From a container of wine, a thief has stolen 15 litres of wine and replaced it with same quantity of water. He repeated the same process and thus in three attempts the ratio of wine and water became 343:169. The initial amount of wine in the container was ____ litres.

+4 votes

Let the initial amount of wine be $x$.

$x - 15 - 15 - 15 : 15+ 15 + 15 = 343: 169$

$x - 45 : 45 = 343:169$

$x = \frac{343 \times 45}{169} + 45$

$=45 \times \left[ \frac{343}{169} + 1\right]$

$=45 \times \frac{512}{169}$

$=136.33$

The above approach is wrong because after the first replacement, we are no longer having pure wine but a mixture of wine and water.

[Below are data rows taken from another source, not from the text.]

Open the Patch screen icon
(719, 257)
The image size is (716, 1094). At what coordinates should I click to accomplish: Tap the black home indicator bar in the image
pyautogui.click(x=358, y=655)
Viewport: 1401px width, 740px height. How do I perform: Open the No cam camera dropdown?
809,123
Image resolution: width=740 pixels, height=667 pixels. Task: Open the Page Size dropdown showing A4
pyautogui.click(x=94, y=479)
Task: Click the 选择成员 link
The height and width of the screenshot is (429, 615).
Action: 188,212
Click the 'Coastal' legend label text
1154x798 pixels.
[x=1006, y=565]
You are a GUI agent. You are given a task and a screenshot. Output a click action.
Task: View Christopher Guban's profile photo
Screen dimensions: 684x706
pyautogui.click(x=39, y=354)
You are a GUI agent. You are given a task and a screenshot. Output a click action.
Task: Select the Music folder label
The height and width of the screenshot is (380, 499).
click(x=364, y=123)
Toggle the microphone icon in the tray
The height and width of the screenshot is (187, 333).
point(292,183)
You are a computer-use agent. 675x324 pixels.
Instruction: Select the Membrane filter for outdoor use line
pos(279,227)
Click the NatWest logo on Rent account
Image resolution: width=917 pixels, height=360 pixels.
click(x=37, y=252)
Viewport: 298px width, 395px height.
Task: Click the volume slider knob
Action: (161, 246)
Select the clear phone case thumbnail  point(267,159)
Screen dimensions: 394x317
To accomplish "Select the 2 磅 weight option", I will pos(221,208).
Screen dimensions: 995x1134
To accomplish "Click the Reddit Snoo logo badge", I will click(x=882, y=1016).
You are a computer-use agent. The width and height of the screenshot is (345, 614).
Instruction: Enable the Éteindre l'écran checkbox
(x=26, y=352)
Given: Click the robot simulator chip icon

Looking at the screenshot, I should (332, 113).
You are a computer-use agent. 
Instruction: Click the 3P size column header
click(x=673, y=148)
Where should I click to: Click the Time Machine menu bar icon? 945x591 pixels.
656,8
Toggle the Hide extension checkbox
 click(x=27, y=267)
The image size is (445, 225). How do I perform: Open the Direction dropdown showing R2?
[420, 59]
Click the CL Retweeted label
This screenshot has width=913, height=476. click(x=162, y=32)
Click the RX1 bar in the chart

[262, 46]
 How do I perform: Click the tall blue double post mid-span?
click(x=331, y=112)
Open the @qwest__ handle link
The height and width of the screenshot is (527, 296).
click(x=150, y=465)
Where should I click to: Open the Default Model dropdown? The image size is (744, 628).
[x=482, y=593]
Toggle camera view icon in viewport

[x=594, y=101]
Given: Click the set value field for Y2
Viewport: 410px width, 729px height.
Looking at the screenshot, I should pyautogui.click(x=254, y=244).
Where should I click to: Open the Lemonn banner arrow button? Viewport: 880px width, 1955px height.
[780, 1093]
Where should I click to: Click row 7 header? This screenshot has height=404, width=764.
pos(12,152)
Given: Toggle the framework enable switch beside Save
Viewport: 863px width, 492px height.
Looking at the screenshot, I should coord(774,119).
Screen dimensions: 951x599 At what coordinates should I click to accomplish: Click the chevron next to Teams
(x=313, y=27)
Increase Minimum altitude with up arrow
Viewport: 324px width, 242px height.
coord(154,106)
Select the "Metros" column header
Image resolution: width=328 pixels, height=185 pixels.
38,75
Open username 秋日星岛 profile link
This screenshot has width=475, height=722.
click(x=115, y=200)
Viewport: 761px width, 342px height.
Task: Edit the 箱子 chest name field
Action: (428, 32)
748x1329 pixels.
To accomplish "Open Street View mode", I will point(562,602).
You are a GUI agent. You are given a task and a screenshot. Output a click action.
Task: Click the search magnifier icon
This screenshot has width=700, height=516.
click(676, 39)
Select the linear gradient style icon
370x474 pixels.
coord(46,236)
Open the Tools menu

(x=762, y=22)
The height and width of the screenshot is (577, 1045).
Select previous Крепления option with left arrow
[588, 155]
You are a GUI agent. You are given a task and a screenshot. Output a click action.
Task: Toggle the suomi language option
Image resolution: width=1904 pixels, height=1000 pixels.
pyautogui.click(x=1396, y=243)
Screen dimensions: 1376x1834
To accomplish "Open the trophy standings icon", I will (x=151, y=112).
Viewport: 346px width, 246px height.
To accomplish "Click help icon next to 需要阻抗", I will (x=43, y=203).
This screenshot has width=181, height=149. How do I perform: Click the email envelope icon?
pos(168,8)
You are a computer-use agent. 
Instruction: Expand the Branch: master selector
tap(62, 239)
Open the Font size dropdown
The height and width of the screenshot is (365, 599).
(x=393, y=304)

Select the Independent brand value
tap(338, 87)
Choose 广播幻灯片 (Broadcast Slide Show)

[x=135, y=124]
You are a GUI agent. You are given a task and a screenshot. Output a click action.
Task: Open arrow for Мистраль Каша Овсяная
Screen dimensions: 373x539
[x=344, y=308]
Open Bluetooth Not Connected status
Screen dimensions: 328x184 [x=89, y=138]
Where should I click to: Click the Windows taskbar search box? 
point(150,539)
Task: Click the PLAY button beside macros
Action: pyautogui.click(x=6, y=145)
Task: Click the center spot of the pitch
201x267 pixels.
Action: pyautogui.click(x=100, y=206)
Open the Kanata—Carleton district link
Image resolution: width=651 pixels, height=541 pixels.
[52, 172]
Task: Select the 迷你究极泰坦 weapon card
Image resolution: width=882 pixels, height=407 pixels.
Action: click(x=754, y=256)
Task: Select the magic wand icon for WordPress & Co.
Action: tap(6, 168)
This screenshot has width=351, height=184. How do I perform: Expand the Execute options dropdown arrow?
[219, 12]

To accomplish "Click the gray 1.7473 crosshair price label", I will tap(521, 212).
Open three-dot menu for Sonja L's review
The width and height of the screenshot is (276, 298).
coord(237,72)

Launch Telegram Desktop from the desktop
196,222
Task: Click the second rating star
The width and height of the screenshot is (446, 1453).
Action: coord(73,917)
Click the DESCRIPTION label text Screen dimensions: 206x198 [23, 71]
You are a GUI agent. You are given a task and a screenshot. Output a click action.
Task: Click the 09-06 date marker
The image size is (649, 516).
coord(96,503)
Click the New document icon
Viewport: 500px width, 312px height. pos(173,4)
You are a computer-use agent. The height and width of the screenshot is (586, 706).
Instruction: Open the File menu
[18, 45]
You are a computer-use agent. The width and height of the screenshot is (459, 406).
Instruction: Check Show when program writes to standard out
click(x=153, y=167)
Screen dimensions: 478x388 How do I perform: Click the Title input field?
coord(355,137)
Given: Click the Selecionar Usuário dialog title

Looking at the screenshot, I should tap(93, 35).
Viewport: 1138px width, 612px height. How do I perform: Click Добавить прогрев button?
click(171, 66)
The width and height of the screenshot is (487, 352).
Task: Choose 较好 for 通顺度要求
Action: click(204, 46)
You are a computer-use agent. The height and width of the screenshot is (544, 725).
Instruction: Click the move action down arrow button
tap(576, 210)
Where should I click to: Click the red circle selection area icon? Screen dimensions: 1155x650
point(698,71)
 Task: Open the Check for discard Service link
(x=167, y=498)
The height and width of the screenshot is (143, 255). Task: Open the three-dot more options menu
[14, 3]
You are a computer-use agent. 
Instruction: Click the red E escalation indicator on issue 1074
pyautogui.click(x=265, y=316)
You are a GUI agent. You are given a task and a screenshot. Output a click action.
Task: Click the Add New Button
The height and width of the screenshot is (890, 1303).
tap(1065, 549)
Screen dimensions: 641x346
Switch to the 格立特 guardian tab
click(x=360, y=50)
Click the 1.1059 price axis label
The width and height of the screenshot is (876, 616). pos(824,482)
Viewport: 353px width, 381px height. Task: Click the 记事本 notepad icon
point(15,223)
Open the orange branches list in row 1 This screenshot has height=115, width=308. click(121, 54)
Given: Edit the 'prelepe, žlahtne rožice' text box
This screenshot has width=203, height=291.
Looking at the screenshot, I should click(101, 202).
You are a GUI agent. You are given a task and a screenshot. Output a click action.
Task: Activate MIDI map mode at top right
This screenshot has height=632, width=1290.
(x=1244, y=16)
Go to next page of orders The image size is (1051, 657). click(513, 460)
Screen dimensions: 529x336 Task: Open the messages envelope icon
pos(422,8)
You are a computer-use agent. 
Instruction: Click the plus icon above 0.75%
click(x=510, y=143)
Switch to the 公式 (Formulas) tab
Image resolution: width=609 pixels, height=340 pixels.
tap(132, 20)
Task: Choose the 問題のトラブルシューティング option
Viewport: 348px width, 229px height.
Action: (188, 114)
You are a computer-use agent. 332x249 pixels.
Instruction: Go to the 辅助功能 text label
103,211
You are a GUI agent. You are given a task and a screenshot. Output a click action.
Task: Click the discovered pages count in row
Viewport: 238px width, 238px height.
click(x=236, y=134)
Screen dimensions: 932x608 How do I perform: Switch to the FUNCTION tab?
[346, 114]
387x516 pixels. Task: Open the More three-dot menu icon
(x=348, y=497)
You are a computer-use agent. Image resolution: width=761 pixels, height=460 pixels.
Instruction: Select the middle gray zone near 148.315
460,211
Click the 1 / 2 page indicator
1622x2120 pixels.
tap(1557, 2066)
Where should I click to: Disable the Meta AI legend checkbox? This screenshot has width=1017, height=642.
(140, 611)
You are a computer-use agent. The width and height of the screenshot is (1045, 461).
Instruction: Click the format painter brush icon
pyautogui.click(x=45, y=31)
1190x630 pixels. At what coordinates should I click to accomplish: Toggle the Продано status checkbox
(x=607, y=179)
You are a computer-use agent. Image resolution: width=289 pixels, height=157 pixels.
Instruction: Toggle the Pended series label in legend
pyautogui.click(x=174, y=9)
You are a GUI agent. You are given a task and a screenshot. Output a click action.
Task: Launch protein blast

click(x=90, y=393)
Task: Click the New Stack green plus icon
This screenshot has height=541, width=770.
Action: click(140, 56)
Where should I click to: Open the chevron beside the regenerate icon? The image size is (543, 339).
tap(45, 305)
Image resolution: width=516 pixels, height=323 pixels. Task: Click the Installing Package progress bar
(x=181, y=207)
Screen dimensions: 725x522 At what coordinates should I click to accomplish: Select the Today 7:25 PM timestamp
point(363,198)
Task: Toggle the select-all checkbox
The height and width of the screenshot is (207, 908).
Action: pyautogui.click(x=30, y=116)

Amount of wine remaining $= \frac{343x}{343+169} = \frac{343x}{512}.$

Amount of wine after first add/remove $= x - 15 = x\left(1-\frac{15}{x}\right)$, after second add/remove $=x\left(1-\frac{15}{x}\right)^2$ and similarly after the third add/remove $x\left(1-\frac{15}{x}\right)^3$.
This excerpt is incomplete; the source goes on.